Gazze’de Hamas ve İsrail arasında yaşanan olaylar, artık bir Arap-İsrail sorunu değildir. Anadolu Ajansı’na konuşan Ramallah merkezli Yebbus Politik ve Stratejik Araştırmalar Merkezi Direktörü Süleyman Bişarat, Avrupa ülkeleri yetkilileriyle istişare içinde olan Netanyahu'nun konuşmasında kullandığı "Yeni Orta Doğu" ifadesinin üzerinde durulması gereken bir konu olduğunu söyledi.

Bişarat, şunları kaydetti:

"İsrail ve ABD, uzun süredir üzerinde çalıştıkları Orta Doğu'yu yeniden çizme projelerini hayata geçirme fırsat arıyorlar. Gazze Şeridi'ndeki nüfusun büyük bir kesiminin, abluka ve yoğun bombardımanla Mısır'ın Sina Yarımadası'na göç ettirilmesi de bu projenin bir parçasıdır."

***

Senatör Chuck Hagel’in, 23 Ocak 2004’te Brüksel’de yaptığı, “Amerika, NATO ve Büyük Orta Doğu” başlıklı konuşmada, “21 yüzyılda NATO’nun Büyük Orta Doğu Projesi kapsamında stratejik yoğunluğu, Türkiye, Afganistan, Irak, Akdeniz ve İsrail ve Filistin üzerinde olacaktır. Akdeniz, 21. yüzyılın en stratejik bölgesi olarak öne çıkacaktır” dediğini bir defa daha hatırlatmakta yarar var.

Gazze’deki başlayan çatışmanın ana sebebini bu konuşmada belirtilen stratejiye bağlamıştım.

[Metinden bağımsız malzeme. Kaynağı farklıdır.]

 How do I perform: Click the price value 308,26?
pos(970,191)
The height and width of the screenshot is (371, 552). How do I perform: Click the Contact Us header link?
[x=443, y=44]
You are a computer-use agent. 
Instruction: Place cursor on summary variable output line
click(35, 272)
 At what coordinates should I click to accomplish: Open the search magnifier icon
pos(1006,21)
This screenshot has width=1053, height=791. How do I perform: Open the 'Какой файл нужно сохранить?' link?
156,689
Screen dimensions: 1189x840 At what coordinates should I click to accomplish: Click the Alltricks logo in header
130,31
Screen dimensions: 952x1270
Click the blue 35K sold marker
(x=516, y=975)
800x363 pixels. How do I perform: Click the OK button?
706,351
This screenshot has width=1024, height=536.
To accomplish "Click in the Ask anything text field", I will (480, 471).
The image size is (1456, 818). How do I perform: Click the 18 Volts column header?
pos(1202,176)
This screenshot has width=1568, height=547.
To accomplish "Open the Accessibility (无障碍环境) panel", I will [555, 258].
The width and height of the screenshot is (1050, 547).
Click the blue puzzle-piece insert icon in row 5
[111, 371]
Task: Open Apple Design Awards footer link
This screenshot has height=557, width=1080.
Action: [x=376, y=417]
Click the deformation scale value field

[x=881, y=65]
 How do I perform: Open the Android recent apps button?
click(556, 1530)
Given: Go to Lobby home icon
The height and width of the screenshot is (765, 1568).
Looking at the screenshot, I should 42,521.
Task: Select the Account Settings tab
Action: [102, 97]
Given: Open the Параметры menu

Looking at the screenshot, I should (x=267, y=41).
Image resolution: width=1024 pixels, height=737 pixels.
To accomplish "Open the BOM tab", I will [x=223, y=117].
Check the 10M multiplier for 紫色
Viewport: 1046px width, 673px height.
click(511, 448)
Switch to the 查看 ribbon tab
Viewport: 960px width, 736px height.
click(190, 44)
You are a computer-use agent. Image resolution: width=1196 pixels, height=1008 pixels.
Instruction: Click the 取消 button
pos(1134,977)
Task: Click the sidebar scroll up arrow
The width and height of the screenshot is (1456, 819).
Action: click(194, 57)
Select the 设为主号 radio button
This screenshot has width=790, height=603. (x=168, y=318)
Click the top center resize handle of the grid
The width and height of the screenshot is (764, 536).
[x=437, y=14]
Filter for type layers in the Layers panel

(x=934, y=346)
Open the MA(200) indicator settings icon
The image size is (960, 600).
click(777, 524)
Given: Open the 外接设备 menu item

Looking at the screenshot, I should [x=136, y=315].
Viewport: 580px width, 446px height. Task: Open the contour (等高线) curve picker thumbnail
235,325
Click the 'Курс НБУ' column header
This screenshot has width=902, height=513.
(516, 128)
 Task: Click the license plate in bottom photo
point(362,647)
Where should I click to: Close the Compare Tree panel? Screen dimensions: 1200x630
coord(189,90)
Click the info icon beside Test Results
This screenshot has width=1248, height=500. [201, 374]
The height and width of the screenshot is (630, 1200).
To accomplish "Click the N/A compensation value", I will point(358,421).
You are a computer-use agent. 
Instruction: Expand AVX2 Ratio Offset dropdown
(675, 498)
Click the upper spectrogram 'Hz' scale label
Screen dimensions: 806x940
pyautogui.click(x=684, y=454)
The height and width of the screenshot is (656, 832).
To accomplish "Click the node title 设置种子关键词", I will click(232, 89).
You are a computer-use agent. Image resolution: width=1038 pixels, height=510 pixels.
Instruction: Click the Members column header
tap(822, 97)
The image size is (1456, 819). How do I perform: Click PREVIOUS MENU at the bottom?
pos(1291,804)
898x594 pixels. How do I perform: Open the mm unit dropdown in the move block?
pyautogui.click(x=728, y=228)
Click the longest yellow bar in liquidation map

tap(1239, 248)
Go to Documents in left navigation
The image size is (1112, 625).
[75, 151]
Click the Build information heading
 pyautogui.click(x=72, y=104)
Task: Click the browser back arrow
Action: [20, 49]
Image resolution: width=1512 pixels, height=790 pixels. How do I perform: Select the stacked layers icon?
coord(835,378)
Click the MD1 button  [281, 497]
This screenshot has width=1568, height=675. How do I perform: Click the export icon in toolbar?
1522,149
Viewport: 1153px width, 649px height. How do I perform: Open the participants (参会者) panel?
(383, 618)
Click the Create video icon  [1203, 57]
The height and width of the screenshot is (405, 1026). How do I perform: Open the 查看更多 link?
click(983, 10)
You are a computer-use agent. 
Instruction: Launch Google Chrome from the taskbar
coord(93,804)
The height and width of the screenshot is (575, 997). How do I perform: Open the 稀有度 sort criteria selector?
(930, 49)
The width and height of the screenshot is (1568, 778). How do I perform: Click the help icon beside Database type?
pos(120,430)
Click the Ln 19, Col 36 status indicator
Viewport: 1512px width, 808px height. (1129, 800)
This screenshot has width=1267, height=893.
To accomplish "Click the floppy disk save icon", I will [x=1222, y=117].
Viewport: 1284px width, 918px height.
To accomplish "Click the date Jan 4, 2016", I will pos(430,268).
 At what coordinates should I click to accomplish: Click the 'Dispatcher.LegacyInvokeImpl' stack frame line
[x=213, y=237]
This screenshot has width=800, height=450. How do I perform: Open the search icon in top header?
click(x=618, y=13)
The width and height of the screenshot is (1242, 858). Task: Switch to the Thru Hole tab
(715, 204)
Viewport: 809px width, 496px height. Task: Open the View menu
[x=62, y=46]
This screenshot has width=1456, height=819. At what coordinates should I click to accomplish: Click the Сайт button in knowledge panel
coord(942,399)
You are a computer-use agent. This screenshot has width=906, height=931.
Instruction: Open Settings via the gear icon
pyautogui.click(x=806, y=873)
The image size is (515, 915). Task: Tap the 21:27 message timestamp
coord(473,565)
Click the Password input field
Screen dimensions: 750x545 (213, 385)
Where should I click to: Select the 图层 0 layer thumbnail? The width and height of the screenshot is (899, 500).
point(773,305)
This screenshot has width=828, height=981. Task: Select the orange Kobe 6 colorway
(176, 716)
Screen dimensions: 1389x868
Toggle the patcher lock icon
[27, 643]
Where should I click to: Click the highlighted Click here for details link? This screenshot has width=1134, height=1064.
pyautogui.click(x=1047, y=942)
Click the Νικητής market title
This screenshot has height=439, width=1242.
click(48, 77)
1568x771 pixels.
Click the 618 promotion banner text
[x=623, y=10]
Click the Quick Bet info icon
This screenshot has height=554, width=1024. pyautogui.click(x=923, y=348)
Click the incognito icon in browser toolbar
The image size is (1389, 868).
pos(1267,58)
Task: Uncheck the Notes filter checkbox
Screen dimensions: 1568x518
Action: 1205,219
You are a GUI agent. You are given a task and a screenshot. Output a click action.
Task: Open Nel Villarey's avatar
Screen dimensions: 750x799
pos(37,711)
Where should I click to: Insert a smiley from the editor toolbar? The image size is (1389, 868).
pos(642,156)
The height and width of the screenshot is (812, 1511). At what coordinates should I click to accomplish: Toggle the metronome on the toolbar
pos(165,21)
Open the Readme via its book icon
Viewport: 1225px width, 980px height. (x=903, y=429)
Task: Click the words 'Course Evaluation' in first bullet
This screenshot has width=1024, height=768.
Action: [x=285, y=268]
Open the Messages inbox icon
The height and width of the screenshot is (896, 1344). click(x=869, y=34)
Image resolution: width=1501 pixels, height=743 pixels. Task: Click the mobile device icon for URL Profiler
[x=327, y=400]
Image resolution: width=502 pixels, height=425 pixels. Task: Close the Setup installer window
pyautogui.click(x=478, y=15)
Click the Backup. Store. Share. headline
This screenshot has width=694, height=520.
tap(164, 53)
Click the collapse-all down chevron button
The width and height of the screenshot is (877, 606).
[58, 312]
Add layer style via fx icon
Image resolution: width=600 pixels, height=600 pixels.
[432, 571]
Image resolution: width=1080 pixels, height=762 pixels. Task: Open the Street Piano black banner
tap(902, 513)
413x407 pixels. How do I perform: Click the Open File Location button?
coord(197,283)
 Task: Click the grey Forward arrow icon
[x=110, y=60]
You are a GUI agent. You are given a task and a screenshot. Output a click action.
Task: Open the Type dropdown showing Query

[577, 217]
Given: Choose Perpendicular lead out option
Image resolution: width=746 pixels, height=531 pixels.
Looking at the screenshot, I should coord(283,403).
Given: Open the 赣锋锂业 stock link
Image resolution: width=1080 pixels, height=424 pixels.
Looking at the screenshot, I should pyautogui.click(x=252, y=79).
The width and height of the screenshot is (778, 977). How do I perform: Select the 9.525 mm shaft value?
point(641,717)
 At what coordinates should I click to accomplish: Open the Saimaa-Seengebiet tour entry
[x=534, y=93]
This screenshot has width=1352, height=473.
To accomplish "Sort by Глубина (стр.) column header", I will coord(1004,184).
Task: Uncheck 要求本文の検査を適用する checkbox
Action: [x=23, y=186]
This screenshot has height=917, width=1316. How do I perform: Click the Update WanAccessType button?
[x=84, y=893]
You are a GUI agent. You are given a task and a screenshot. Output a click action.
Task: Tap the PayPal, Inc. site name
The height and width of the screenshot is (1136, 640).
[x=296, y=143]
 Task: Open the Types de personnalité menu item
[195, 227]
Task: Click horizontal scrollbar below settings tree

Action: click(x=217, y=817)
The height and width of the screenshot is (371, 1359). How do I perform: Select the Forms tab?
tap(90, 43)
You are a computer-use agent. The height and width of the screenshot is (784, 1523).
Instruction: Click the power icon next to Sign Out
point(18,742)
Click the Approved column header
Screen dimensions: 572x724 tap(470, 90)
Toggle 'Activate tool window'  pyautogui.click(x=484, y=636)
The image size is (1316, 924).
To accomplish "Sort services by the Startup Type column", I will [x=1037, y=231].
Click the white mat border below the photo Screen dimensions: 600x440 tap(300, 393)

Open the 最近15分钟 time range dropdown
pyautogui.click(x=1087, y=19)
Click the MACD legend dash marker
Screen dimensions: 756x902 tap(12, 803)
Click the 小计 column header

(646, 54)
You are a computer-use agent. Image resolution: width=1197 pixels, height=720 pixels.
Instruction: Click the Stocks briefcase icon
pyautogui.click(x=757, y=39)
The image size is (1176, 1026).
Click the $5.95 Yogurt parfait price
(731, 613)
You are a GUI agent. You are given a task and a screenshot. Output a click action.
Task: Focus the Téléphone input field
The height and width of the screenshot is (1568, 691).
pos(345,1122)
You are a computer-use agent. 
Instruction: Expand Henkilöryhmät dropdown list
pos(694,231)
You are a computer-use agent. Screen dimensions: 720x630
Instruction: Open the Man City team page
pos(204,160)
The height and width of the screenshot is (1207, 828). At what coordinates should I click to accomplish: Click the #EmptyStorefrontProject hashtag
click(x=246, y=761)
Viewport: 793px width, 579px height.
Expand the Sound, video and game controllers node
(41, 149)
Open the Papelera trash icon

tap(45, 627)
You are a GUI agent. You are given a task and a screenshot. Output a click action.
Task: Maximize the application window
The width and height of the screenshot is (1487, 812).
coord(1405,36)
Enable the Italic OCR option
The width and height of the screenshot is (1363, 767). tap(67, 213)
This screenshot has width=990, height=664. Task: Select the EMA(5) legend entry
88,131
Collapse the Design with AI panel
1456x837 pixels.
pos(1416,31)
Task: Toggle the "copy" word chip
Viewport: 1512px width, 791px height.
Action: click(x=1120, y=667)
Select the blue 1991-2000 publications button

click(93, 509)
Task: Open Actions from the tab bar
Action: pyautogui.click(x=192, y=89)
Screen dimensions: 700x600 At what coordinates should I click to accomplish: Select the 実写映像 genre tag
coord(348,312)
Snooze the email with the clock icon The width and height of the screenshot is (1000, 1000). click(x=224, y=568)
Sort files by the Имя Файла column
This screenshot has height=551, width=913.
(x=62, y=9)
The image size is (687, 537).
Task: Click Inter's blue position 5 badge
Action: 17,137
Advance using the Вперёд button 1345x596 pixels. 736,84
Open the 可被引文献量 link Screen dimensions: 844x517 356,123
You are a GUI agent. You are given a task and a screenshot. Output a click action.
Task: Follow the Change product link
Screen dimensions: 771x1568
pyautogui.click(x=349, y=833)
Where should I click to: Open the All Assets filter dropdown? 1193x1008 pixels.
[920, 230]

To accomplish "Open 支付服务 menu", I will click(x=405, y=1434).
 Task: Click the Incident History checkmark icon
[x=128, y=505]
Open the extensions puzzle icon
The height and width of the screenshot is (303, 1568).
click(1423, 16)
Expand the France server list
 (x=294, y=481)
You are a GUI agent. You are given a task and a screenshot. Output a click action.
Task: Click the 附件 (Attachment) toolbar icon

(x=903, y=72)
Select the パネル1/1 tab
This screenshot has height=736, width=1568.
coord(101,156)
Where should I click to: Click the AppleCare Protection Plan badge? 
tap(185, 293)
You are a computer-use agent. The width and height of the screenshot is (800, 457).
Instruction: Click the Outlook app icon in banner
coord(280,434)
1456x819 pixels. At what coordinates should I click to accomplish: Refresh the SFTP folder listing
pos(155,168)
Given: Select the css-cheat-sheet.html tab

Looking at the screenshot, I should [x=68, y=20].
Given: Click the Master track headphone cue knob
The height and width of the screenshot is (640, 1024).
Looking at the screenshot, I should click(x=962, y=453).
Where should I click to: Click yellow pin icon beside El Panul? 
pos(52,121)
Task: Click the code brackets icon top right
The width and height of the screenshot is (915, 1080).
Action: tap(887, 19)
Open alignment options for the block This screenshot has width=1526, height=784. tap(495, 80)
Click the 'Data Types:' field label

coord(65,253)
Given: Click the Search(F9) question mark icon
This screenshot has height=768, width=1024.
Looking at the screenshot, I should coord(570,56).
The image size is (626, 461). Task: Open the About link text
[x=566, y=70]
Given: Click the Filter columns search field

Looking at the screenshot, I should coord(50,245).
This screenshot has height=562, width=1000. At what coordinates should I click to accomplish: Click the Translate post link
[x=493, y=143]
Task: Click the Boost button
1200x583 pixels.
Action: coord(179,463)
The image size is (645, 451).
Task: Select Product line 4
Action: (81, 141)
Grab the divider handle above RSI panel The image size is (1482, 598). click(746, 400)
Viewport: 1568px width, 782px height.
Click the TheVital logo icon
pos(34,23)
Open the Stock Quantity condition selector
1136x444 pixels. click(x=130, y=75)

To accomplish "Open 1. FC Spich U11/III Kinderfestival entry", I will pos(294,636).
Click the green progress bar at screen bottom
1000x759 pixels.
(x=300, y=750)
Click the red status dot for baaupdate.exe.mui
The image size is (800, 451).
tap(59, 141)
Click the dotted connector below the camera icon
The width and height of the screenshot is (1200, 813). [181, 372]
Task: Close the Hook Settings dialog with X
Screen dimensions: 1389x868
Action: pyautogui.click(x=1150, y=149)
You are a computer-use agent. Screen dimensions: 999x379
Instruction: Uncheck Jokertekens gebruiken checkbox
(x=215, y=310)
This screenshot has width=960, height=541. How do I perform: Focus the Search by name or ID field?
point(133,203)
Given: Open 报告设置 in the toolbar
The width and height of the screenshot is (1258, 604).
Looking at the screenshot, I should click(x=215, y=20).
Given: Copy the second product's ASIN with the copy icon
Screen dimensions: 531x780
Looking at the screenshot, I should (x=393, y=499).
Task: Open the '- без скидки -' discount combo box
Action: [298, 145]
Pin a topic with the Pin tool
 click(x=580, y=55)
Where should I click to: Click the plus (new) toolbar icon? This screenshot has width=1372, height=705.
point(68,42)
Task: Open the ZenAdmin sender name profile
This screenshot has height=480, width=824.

Türkiye’nin önde gelen strateji uzmanı Nejat Eslen ise benimle paylaştığı notlarında, daha güncel olan NATO’nun son strateji belgesi üzerinde duruyor:

“İkinci Dünya Savaşı'ndan sonra Atlantik coğrafyasını savunmak amacı ile kurulan NATO, son strateji belgesi ile ABD'nin liderliğini yaptığı kurallara dayalı dünya düzenini korumakla görevli olduğunu ilan etmiştir.

Böylece NATO, kuruluş amacının dışına çıkmış, küresel silahlı örgüte dönüşmüştür.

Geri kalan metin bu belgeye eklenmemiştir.